When a parent recognizes that this is key to nurturing a long-term, happy and peaceful relationship with their child, the entire family wins!  Our children respond better to us if we meet their needs – trust is fostered, respect is earned, and love is demonstrated in the smallest ways. Did we mention peace? Even the blow of the “tantrum twos” can be minimized when parents plug into the child’s needs. Ruling out tiredness, hunger, and physiological matters - many times a tantrum is a power play.

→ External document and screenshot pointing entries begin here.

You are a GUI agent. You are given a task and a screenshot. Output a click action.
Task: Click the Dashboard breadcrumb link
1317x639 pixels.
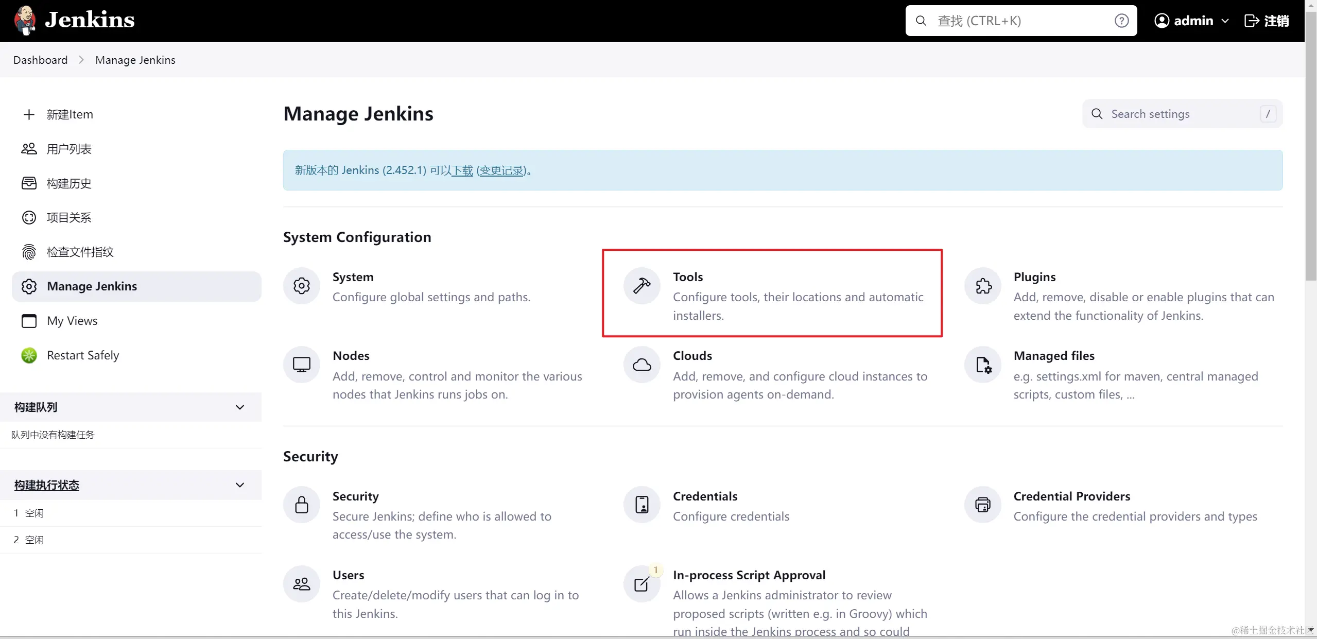pyautogui.click(x=40, y=60)
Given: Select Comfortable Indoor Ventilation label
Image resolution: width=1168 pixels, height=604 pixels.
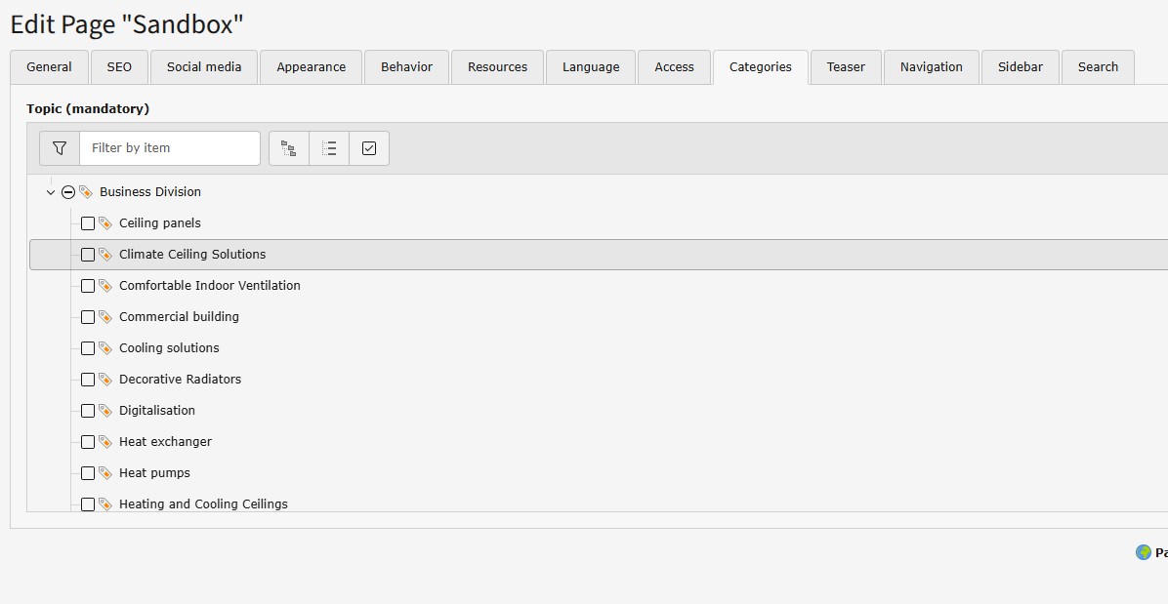Looking at the screenshot, I should point(209,286).
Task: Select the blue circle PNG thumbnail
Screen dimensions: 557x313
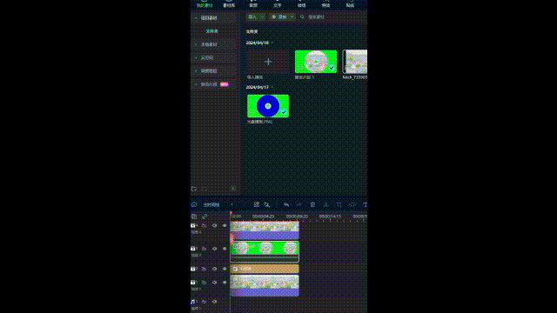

Somehow, when a two year old feels heard, understood, and acknowledged - they are less likely to ‘pitch a fit’ and will comply with your wishes.

Mutual communication is the cornerstone to lifelong education for both the parent and child.  Since babies aren’t born speaking full sentences, it is up to parents to identify their cues and signals – from birth, they communicate through physical cues, sound and crying.

We have an opportunity to view crying as a means of communication, instead of as a source of stress and agitation. But let’s be real – there are days when even the most patient and saintly parent will be pushed to the limit by continuous, ear-piercing cries of a baby and the inability to sooth them. Talking Tears is here to help minimize the physical and mental stress on babies and parents. By recognizing opportunities to communicate with your baby, you open a new world of possibilities that positively impact the parent-child relationship long term.